Since we have studied only two types of stimuli and in very different procedures, we can only say that cross-location integration occurs for some stimuli and not for others. Physiological studies have not approached this question yet either. Experiments with multiple objects in the receptive field typically look at the interference between these stimuli and modulate the degree of interference by making one or the other task relevant, manipulating attention (Reynolds & Chelazzi, 2004). Sequential presentation at different locations where the successive presentations are taken to be continuations of the same object have not yet been tested nor has the simpler case of moving higher order stimuli (faces, objects, etc.).

Note that in our displays, the summation that we did find could not be categorized as simply non-localized summation within larger receptive fields because it requires, as well, strong attentional selection. Specifically, if we imagine that the integration is occurring over large spatial extents, attention must be strongly gating inputs to the cell from different areas of the field as the target moves. Since it is the location of the moving target that determines the attended locations, this defines an object-based integration process even if the information within each sample is simply summed rather than being combined in register from sample to sample in object-centered coordinates.

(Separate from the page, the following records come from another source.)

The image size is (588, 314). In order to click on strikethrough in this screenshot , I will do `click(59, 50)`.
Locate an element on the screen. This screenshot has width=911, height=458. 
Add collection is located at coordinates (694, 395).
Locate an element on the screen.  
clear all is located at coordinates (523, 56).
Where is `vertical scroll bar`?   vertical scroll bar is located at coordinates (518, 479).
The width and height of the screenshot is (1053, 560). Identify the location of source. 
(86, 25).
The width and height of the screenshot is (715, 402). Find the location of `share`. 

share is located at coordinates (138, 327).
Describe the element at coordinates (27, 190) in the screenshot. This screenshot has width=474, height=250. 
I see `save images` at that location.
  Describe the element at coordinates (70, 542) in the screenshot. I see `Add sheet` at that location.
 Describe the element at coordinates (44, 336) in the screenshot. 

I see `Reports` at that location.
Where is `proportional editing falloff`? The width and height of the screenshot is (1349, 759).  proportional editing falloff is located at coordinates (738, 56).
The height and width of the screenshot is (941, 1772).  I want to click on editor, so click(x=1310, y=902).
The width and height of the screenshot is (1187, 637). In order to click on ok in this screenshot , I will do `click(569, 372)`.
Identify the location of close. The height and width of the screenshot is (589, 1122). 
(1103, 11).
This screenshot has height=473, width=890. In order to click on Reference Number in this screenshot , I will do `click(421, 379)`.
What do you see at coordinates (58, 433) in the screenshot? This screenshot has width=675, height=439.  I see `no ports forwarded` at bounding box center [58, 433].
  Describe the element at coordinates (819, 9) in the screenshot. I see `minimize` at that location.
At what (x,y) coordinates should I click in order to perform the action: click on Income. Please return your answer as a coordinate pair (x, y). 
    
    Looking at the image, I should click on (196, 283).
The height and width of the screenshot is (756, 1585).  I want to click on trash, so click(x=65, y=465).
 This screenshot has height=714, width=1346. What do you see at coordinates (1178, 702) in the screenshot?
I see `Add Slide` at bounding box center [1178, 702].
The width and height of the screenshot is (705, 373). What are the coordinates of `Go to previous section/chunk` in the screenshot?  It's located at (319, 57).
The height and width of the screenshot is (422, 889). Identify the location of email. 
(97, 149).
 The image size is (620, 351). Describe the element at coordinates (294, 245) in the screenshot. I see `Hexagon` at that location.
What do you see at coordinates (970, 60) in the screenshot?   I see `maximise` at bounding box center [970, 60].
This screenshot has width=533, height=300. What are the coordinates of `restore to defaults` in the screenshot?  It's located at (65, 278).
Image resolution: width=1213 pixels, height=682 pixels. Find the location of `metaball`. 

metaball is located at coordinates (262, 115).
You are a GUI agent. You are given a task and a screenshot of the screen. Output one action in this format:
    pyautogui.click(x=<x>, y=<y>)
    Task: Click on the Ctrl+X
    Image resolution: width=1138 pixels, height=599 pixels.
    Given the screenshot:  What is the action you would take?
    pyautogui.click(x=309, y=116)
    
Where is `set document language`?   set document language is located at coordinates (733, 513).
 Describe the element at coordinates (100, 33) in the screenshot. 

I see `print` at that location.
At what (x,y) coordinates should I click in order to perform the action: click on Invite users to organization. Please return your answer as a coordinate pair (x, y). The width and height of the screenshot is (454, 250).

Dwell time and the spatiotemporal sampling window for attention

Dwell time for attention refers to the minimum temporal interval that can be attended independently of preceding and following stimulation (Duncan et al., 1994). The dwell time for selecting and combining the colors and motions is fairly long, 300 ms or more (Arnold, 2005; Moradi & Shimojo, 2004), as it is for other attention-dependent tasks (e.g. Duncan et al., 1994; Holcombe & Cavanagh, 2001). At a rate of 4 Hz or more in Experiment 1, both of the alternating colors, and both of the alternating motions fall within the dwell time (Figure 13) so that processing of the initial combination is not completed before the next pair arrives and interrupts.

Figure 13.

Figure 13

Attention sampling from a fixed location. A channel opens for transfer of information from location 1, but it has a minimum duration or dwell time before it can close again, typically no less than 200 ms (Duncan et al., 1994; Theeuwes, Godin, & Pratt, 2004). During that time, the alternating stimulus cycles between the two values and the resulting interruptions degrade the ability to identify and combine the colors and motions appropriately.

Note that our description of interruption masking here equates it functionally to the attentional dwell time of Duncan et al. (1994). We are assuming that attentional resources are required to identify and link the target’s color and motion features. If a second stimulus arrives within the attentional dwell time, the attentional demands of the second stimulus interrupt the feature analysis of the first. These two, interruption masking and attentional dwell time, are in turn alternate descriptions of the temporal resolution of attention (Verstraten, Cavanagh, & Labianca, 2000), the minimum temporal interval that allows two events to be individuated.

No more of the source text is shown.